Anthropic: Building and Deploying a Pokemon-Playing LLM Agent at Anthropic

Overview

This case study comes from a podcast conversation between Demetrios and David Hershey, who works on the Applied team at Anthropic. The discussion covers two main topics: the “Claude Plays Pokemon” project as an example of building and evaluating autonomous agents, and broader insights about fine-tuning, prompting, and the evolution of agent capabilities in production LLM systems.

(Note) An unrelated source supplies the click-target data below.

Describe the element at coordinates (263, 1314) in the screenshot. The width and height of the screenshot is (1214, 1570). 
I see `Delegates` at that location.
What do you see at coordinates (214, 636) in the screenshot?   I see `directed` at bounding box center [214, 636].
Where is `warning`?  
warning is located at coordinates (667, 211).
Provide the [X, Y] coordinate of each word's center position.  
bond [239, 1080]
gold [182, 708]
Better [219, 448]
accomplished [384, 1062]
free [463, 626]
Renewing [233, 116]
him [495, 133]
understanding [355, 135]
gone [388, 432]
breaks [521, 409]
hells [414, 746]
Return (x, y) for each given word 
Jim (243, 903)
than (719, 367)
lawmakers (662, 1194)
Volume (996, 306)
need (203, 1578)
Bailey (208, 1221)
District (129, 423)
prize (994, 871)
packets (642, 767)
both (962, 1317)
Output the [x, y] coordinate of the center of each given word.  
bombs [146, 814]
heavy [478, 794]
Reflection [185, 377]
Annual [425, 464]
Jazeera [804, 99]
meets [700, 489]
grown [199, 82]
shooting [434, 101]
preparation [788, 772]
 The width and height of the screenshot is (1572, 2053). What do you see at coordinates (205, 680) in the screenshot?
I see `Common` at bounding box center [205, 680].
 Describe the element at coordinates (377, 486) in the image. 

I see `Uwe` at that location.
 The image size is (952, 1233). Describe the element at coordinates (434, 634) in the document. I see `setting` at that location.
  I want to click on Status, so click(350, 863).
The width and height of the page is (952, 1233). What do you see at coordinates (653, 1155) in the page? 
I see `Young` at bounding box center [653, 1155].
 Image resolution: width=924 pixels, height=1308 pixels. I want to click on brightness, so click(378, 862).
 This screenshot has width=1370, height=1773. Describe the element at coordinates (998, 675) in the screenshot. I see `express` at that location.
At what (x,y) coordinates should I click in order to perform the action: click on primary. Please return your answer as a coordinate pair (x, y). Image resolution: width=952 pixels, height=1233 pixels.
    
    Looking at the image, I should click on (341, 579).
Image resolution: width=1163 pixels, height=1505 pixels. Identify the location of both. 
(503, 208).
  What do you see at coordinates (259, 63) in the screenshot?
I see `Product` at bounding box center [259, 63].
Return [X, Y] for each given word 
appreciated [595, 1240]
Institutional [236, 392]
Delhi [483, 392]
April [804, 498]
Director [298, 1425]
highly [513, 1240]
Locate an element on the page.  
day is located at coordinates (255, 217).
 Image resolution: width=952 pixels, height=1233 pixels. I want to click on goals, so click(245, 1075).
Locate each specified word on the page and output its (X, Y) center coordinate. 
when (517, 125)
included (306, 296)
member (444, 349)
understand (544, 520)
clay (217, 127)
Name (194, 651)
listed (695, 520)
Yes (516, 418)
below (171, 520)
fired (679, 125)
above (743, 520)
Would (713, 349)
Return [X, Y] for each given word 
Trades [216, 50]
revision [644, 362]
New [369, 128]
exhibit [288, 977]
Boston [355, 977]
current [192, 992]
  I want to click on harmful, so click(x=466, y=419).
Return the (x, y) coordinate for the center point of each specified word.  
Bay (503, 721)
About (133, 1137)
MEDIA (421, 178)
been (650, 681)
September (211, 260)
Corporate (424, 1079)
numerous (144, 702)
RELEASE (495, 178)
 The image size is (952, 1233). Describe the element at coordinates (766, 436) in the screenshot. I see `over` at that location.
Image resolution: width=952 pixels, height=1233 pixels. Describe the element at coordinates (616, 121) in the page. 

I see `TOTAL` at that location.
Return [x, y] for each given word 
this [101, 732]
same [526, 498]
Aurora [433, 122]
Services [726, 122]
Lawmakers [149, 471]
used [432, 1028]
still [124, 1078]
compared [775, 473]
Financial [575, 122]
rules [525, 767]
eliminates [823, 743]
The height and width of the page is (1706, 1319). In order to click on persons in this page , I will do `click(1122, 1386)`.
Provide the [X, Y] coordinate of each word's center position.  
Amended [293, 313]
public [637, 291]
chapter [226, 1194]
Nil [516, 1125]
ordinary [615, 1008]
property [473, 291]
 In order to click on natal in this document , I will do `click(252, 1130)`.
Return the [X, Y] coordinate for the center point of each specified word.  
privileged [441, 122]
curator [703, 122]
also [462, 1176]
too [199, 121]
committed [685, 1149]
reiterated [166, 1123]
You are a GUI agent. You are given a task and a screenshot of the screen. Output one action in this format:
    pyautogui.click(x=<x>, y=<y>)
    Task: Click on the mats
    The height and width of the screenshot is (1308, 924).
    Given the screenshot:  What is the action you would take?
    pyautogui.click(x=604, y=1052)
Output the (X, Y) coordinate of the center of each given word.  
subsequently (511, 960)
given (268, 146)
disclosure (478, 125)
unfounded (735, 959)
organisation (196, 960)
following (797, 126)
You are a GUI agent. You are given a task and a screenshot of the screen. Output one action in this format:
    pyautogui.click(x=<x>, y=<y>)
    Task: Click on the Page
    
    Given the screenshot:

The Claude Plays Pokemon Project

Origins and Motivation

David Hershey developed the Pokemon-playing agent as a side project that began in June 2024. The project emerged from a practical need: while working with Anthropic customers building agents, Hershey wanted a personal playground to deeply understand agent development. He chose Pokemon specifically because it would be engaging enough to sustain long-term iteration—a key insight about maintaining motivation during complex technical projects.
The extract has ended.